The High Numbers (The Who) singles chronology
|  | "Zoot Suit" (1964) | "I Can't Explain" (1964) |

= Zoot Suit/I'm the Face =

"Zoot Suit" b/w "I'm the Face" was the first single by the English rock band the Who, who recorded it under the name the High Numbers in an attempt to appeal to a mod audience, as both songs embraced mod culture – a zoot suit being a fashionable item of clothing for mods, and a "Face" being mod slang for a well-respected member of mod society.

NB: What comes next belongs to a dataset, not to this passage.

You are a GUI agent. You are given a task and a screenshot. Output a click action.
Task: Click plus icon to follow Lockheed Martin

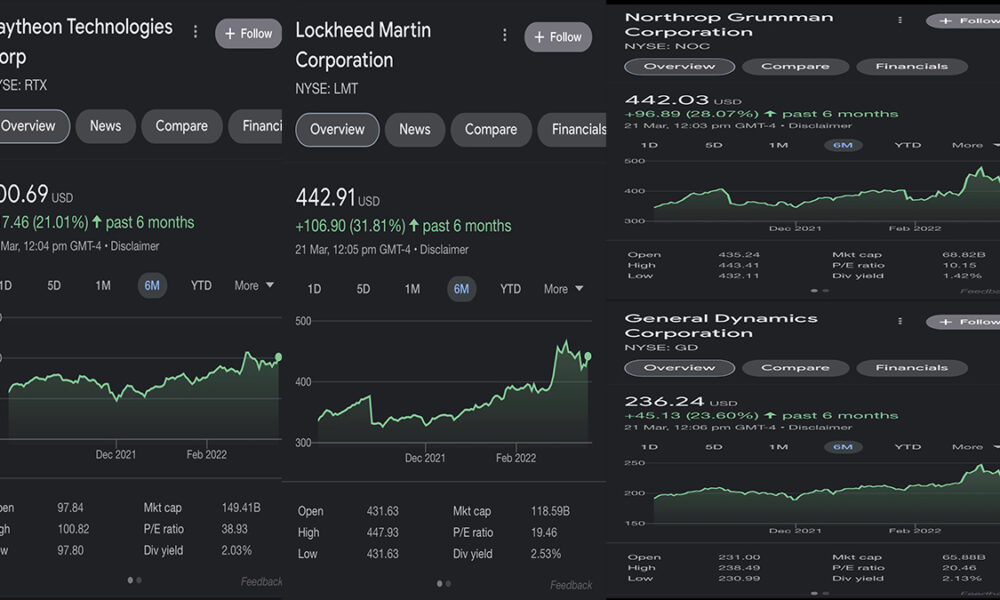pyautogui.click(x=539, y=37)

"Zoot Suit" was written by Peter Meaden, the band's first manager. The song is a direct copy of "Misery" by the American R&B group the Dynamics, while the B-side, "I'm the Face", is a copy of Slim Harpo's "I Got Love If You Want It". The single was meant for a mod audience, but failed to chart. The band changed their name back to The Who, found new management, and released their own composition "I Can't Explain", which became a top ten hit in the United Kingdom.

==Album/single appearances==
"I'm the Face" appeared on Odds & Sods in 1974 (2:37 full-length version in stereo).

"I'm the Face" was again released as a B-side single to "Long Live Rock" along with a live version of "My Wife" for the UK single but was dropped on the U.S. single.

Both "Zoot Suit" and "I'm the Face" appeared on the soundtrack to the 1979 film based on the Who's 1973 album Quadrophenia (fade-out versions in mono, 1:59 and 2:32, respectively). The chorus of the song "Cut My Hair" from Quadrophenia contains a line quoting "Zoot Suit" ("Zoot suit, white jacket with side vents five inches long").

"Zoot Suit" b/w "I'm the Face" was reissued in 1980 and reached No. 49 in the UK.

"Zoot Suit" (short mono version) is the opening track from the compilation album The Who Hits 50! released in October 2014.

Both songs were featured on the Thirty Years of Maximum R&B box set (short remixed stereo versions).

"I'm the Face" appeared on Odds & Sods 1998 remix/remaster re-release (short remixed stereo version). It was released in 2015 in 24/96 high resolution as a HD track for download (Odds & Sods album on HD tracks, 2:37 full-length stereo version).

Both songs appeared on the Quadrophenia soundtrack 2000 remix/remaster re-release (short remixed stereo versions).

Both songs (short mono versions) were featured on the first (Fontana) 45 single in the Brunswick singles box set, subsequently released as the first two tracks (also the short mono versions) on the "Maximum A's & B's" CD box set (2017) comprising all the Fontana/Brunswick/Reaction/Track/Polydor singles.

Both songs were released on the Odds & Sods 2020 Record Store Day limited edition 2LP (both in full-length versions in stereo).